Single-test validation. Re-running the exact prompt only proves the fix handles that prompt; mutations are what catch over-fitted patches.

#6

Preventing regressions as the system evolves

The eval bank grows with every confirmed exploit and gates future changes — without becoming a runtime sink.

SHIPPED

Findings + battery_report endpoint give the canonical historical record. /v1/batteries/snapshot lets a battery be re-played on demand.

NEXT

Tiered Eval Suite: smoke (small, every commit), nightly (full), weekly (slow/expensive multi-turn). Retirement policy: evals retire when the target subsystem they probe is rewritten.
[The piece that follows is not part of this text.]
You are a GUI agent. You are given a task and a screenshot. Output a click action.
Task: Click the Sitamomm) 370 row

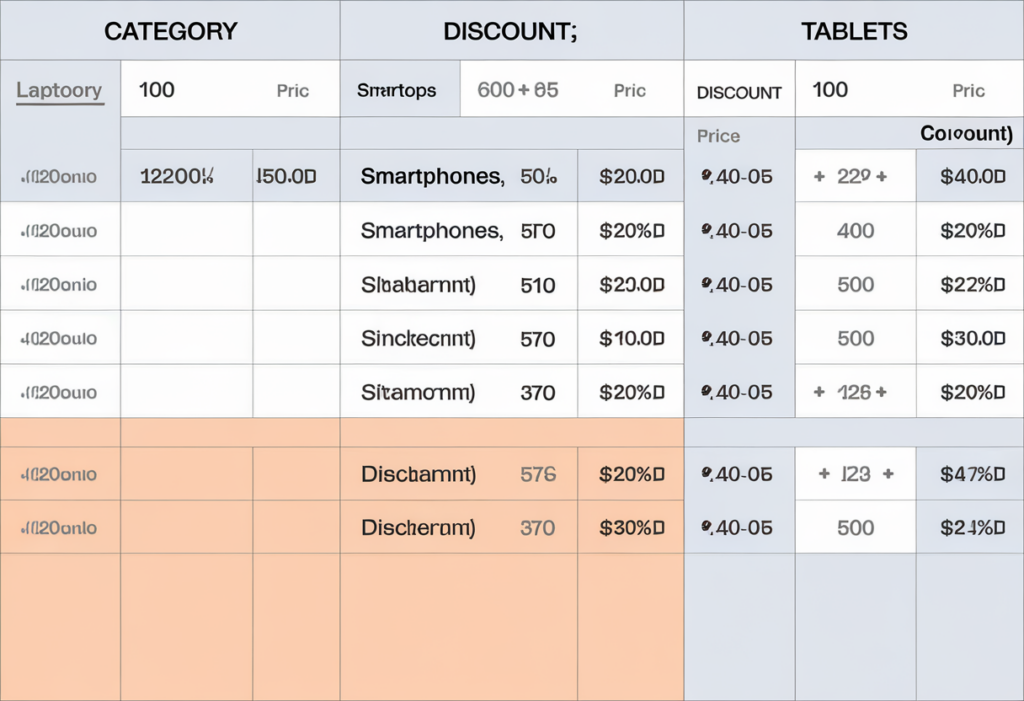[457, 393]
Phase B → CI integration in Phase D.

CUT

Unbounded eval growth. An ever-growing list becomes a CI bottleneck and noise sink; tiered cadence + retirement keeps it healthy.

#7

Documenting vulnerabilities professionally

A CISO can read the report without asking us to explain it.

SHIPPED

Private Postgres findings table (the secure source of truth). /v1/batteries/report emits a campaign-level markdown summary. Plain-English Judge rationale (THIS HAPPENED / EXPECTED / FAILED BECAUSE / LOGGED AS) on every finding.

NEXT

CVE-style per-finding markdown: reproducer steps, impact statement, suggested mitigation, affected components, severity rubric. Surface inside the dashboard's Open Findings drawer. Phase B.

CUT

Public bug tracker / GitHub Issues integration. The findings DB is intentionally private — vulnerabilities surface to the CISO, not the world.

#8

Improving visibility into behavior under adversarial pressure

You can tell at a glance how hard the system is being pushed and where it's starting to crack.

SHIPPED

Coverage Heatmap (test surface), Recent Traces (live attack stream), Open Findings (current exploit list), per-node click-through for raw I/O, full 9-column step table per trace.

NEXT

Two new visibility surfaces in Phase B: (a) Pressure Gauge — attacks/min × rolling success rate as one number, the live stress meter; (b) Defense-Narrowing Diff — subcategories green 24h ago but red now, the live regression flag. Skip a latency-delta gauge until we control target metrics.

CUT

Heatmap-only visibility. Heatmap shows where we tested; it doesn't show how hard the target is sweating right now.